Victimes des cycles économiques

Les congédiements et mises à pied avant la fin des contrats de travail ont augmenté depuis le début de l’année, affirme Jasmin Chabot, coordonnateur à l’organisme sherbrookois Actions interculturelles. De rares cas repérés l’année dernière, il affirme désormais en avoir des dizaines dans sa région. « De décembre à mars, nous avons traité 22 cas […]. Et ce ne sont que ceux qui sont venus nous voir. […] J’ai même eu un cas où le licenciement était prononcé dès le premier jour de travail ! Certains sont à l’aéroport et nous ne sommes même pas venus les chercher. »

Si une entreprise doit réduire ses effectifs, ce sont les immigrés temporaires qui partent en premier, observe-t-il. « Avec le temps et l’expérience, on voit la dynamique évoluer. Au début, ce sont les paysagistes qui sont venus nous demander un licenciement. Après, les industriels, parce qu’il y a moins de commandes, puis les soudeurs, parce qu’il y a moins de mises en chantier. »

Je ne pense pas que cette province fonctionne pour nous. J’ai perdu mon boulot. Ensuite, le français, c’est très compliqué.

Ce ralentissement frappe désormais le secteur informatique et des travailleurs comme Sophia, une informaticienne originaire d’Asie du Sud-Est. Nous utilisons également ici un prénom fictif afin de ne pas nuire à leurs chances de trouver du travail. C’est parmi les cartons de déménagement de son appartement sherbrookois que Le devoir je l’ai rencontrée. Elle n’a désormais d’autre choix que de quitter le Québec, faute de permis de travail valide. « Les factures ne s’arrêtent pas même si le travail s’arrête », explique la mère.

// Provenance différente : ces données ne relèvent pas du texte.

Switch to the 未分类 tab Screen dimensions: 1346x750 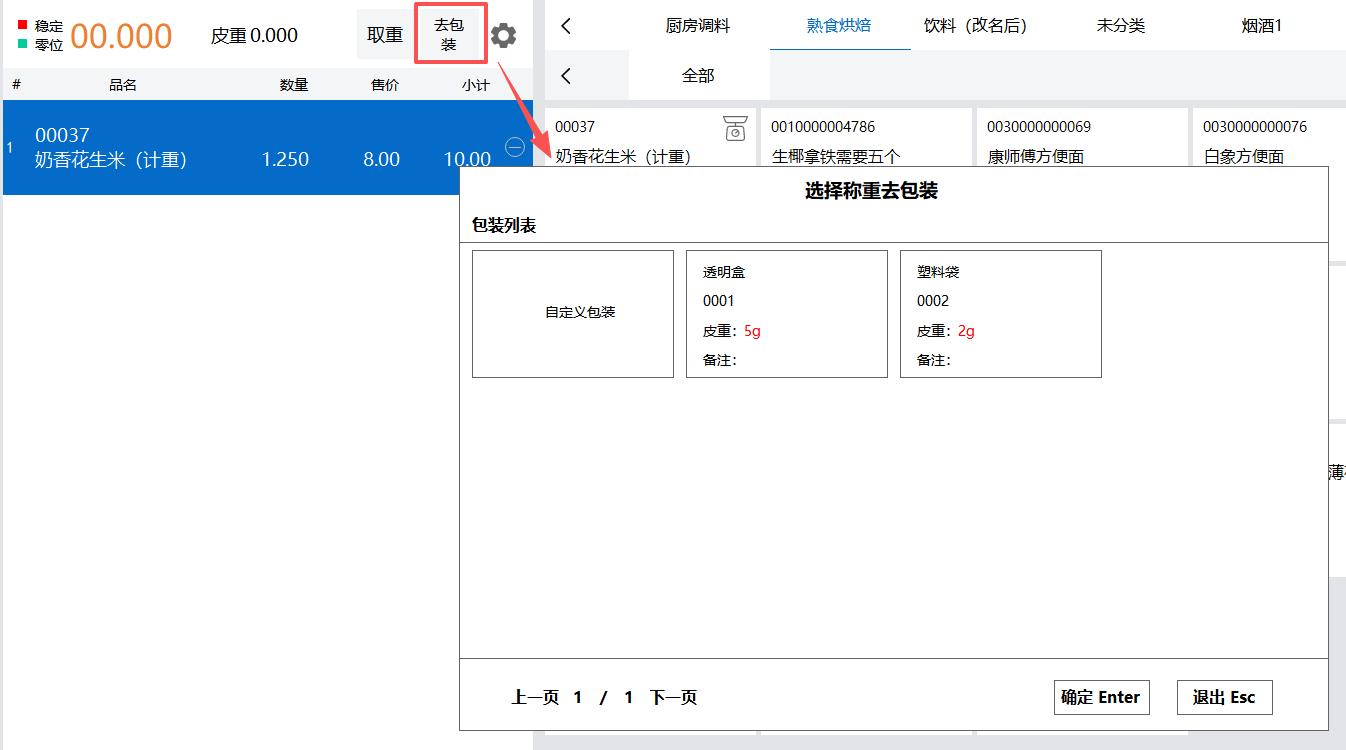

Tout se passait bien depuis son arrivée en octobre 2022. « J’ai toujours fait mes statistiques, j’ai atteint mes objectifs », assure-t-elle. Les premiers nuages ​​noirs sont apparus l’automne dernier, lorsque son employeur a commencé à licencier certains collègues. Puis, il y a quelques semaines, un imbroglio avec ses supérieurs a précipité les choses. Le couperet est tombé sur sa position et, sans pouvoir légalement changer d’employeur, elle se retrouve dans la même impasse administrative que Mohammed.

« Je ne pense pas que cette province travaille pour nous. J’ai perdu mon boulot. Ensuite, le français, c’est très compliqué», explique-t-elle en anglais, alors qu’elle s’apprête à partir vers le ciel prometteur de l’Alberta. « Il n’y a vraiment aucune assurance. Mais j’espère qu’il y aura plus de possibilités. »

Ce rapport est soutenu par l’Initiative de journalisme local, financée par le gouvernement du Canada.